* Available records:
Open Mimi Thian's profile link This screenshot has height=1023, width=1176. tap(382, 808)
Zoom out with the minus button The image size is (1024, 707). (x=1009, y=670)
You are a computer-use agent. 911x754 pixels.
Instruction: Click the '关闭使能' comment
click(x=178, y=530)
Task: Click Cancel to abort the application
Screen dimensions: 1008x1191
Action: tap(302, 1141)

* Work instructions: Retype every line of the data above exactly.

* Answer for this exercise:
Open Mimi Thian's profile link This screenshot has height=1023, width=1176. tap(382, 808)
Zoom out with the minus button The image size is (1024, 707). (x=1009, y=670)
You are a computer-use agent. 911x754 pixels.
Instruction: Click the '关闭使能' comment
click(x=178, y=530)
Task: Click Cancel to abort the application
Screen dimensions: 1008x1191
Action: tap(302, 1141)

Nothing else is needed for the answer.